Sacs parés, nous embarquons sur deux longs bateaux à fond plat, assis en file en indienne, et nous commençons à remonter Sungai Tembeling, la rivière qui serpente à travers le parc. L’aventure commence dès cet instant. On se réjouit de la maîtrise dont font preuve nos bateliers, qui doivent parfois se faufiler entre des roches affleurantes et de (gentils) rapides. Les paysages sont somptueux, on se croirait sur Isla Nublar, l’île de Jurassic Park. Arbres immenses et probablement multiséculaires, cris d’animaux de toute sortes, lianes pendantes jusqu’à fleur d’eau… Nous arrivons bien motivés à la Canopy Walkway, attraction phare du parc et soi-disant la plus longue du monde (comme probablement toutes les Canopy Walkways du monde, I guess). Grimpette jusqu’aux plateformes situées à 30 mètre du sol, et parcours qui surplombe presque la forêt. Expérience fun mais pas transcendante.

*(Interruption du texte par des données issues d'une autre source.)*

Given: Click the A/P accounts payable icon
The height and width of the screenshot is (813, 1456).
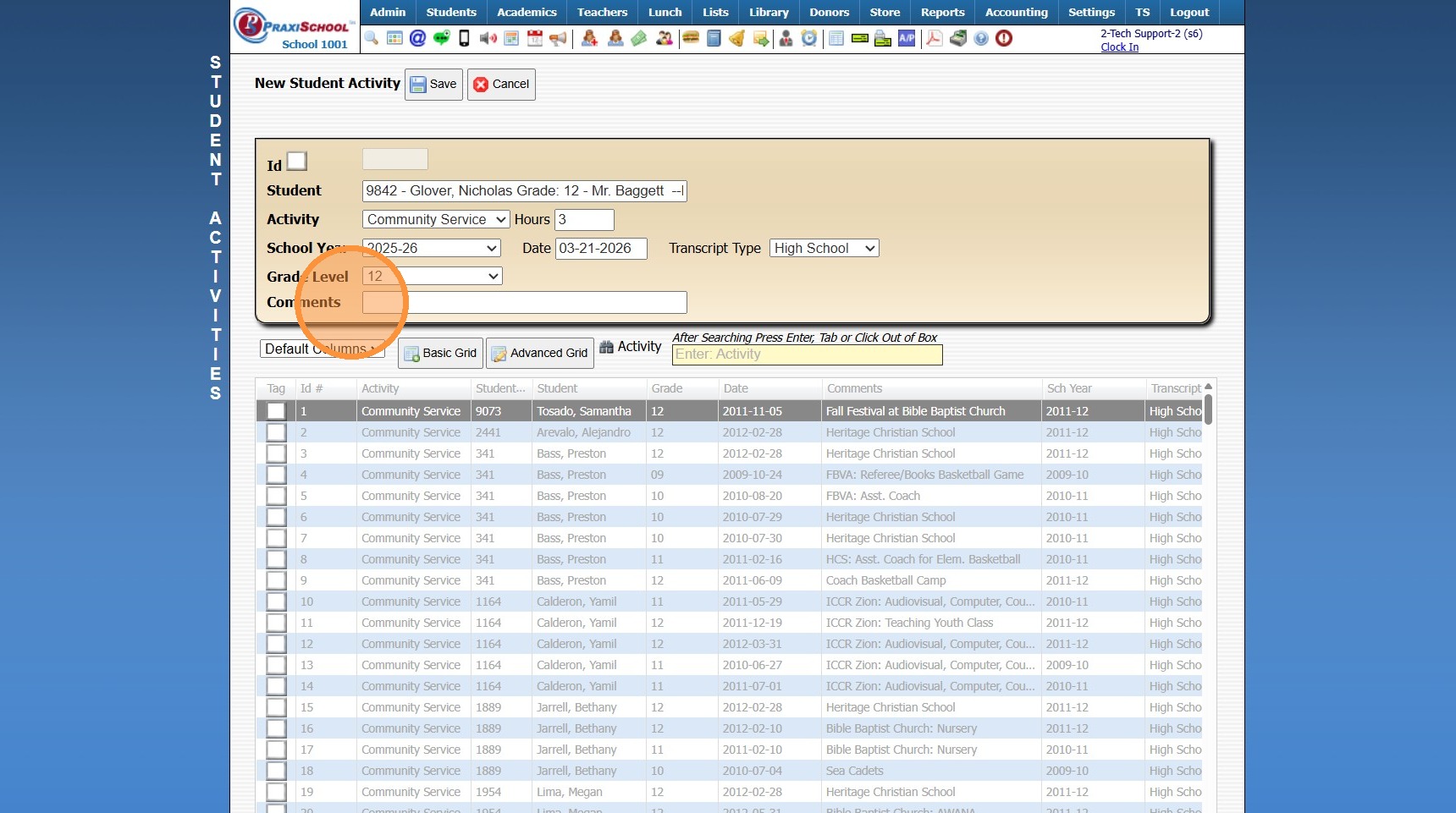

Nous reprenons le bateau, déjeunons d’un plat de riz dans nos bateaux, et arrivons au point de départ du trek. Les choses sérieuses commencent !

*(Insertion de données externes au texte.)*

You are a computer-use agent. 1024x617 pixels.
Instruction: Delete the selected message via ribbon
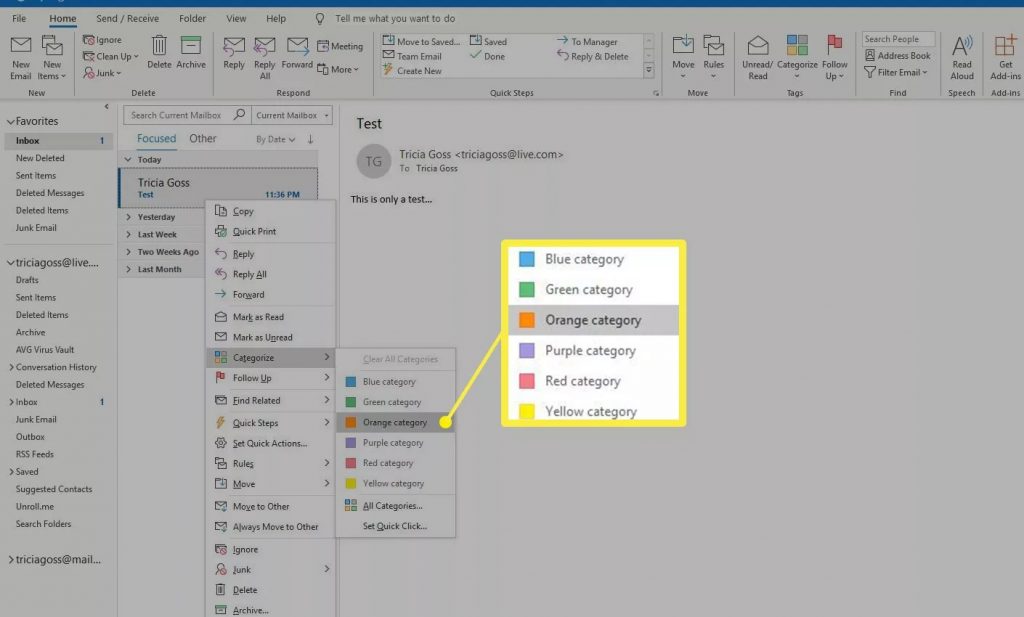[x=159, y=50]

8 kilomètres nous séparent de notre abri pour la nuit. En suivant une piste qui se résume parfois à un sentier boueux de quelques centimètres de large. Les premières heures de marche se passent plutôt bien. On progresse difficilement par endroits, à cause des chemins détrempés par les pluies des derniers jours. Mais on en profite pour faire connaissance avec les autres membres de notre groupe. L’ambiance est bonne, le rythme est relativement homogène et on se met assez vite à plaisanter avec nos compagnons d’aventure. Bernardo montre la voie, tandis qu’Ali ferme la marche et s’assure de ne laisser personne derrière. On s’extasie devant les immense troncs effondrés, on se prend pour des explorateurs devant les passages parfois un peu casse-gueule, à flanc de relief ou à traversée de gué. Le terrain est assez plat et la marche en elle-même n’est pas trop dure, par contre les paquetages pèsent lourd sur nos épaules, et nous sommes rapidement détrempés de sueur. Le ciel est menaçant, mais pour le moment il ne pleut pas. Hormis quelques oiseaux et insectes, pas vraiment d’animaux en vue, malgré les bruits omniprésents. Nous croisons de loin en loin un autre groupe qui suit la même piste que nous. Pause sous une arche de pierre et petite crise d’hypoglycémie pour Rose, rapidement sur pieds après quelques biscuits. Il faut dire qu’à sa grande joie, les sangsues sont nettement moins nombreuses qu’hier.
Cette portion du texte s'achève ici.